Wie met Christus op pad gaat, kent volgens paus Franciscus geen verveling, vermoeidheid en verdriet, omdat hij het leven telkens nieuw maakt.
Deze ontmoeting aan de vooravond van de speciale missiemaand oktober stelt ons in staat om al samen na te denken over de missie en bovenal om Gods genade in te roepen. Dat zei paus Franciscus maandag tijdens een ontmoeting met de verantwoordelijken van de Italiaanse zendingsinstituten. Missionering gebeurt niet alleen vanuit Europa naar de rest van de wereld, maar ook in de omgekeerde richting en daar worden beide partners rijker van.
De paus vertelde de aanwezigen over zijn ervaring tijdens de 32ste algemene congregatie van de Sociëteit van Jezus in 1974, toen alle superieuren nog Europeanen waren. Een jezuïet speculeerde toen dat de jezuïetenorde misschien weldra door een overste uit India of Afrika zou worden geleid. Hoeveel religieuze congregaties hebben tegenwoordig general oversten uit die landen! Ook de jezuïeten hebben vandaag een Latijns-Amerikaanse overste. Wat een utopie was in 1974, is vandaag realiteit.
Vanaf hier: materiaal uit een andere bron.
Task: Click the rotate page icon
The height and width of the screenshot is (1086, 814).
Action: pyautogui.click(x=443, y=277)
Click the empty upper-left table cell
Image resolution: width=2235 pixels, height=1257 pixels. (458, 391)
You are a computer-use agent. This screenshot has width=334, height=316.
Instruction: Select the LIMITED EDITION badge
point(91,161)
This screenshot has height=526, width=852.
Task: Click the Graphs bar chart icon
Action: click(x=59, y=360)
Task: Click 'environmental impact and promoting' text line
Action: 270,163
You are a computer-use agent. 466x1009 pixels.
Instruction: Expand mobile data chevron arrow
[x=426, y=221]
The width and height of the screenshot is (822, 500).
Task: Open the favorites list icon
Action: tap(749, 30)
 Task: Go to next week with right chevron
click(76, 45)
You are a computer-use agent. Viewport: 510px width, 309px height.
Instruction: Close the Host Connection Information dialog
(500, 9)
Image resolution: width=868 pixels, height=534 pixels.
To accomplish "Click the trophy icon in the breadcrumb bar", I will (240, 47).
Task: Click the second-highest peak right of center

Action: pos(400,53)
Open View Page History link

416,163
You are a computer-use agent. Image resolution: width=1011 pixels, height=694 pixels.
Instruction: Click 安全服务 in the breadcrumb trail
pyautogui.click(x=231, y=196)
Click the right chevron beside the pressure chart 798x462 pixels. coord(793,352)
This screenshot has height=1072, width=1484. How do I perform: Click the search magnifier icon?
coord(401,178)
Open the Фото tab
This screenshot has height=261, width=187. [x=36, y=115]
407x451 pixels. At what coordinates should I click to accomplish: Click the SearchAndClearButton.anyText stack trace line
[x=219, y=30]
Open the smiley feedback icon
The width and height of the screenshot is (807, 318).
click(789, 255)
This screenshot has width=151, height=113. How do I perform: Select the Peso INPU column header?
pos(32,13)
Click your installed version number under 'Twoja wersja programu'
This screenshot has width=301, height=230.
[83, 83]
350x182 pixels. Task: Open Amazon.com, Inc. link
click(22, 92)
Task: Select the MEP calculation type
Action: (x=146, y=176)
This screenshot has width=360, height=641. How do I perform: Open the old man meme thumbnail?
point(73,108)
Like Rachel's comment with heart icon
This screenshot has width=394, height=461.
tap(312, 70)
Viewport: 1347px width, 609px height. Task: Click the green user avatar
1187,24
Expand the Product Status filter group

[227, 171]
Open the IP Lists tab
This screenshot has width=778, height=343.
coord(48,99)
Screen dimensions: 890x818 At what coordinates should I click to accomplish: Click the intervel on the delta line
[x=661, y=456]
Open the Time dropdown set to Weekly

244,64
Over de missionarissen zelf vertelde de paus dat die zonder berekening erop uit trekken, vertrouwend op Jezus: Er is een mystiek van zending, een dorst naar gemeenschap met Christus door getuigenis … Het is noodzakelijk om deze mystiek opnieuw te ontdekken in al haar fascinerende schoonheid, omdat ze haar buitengewone kracht voor altijd blijft behouden.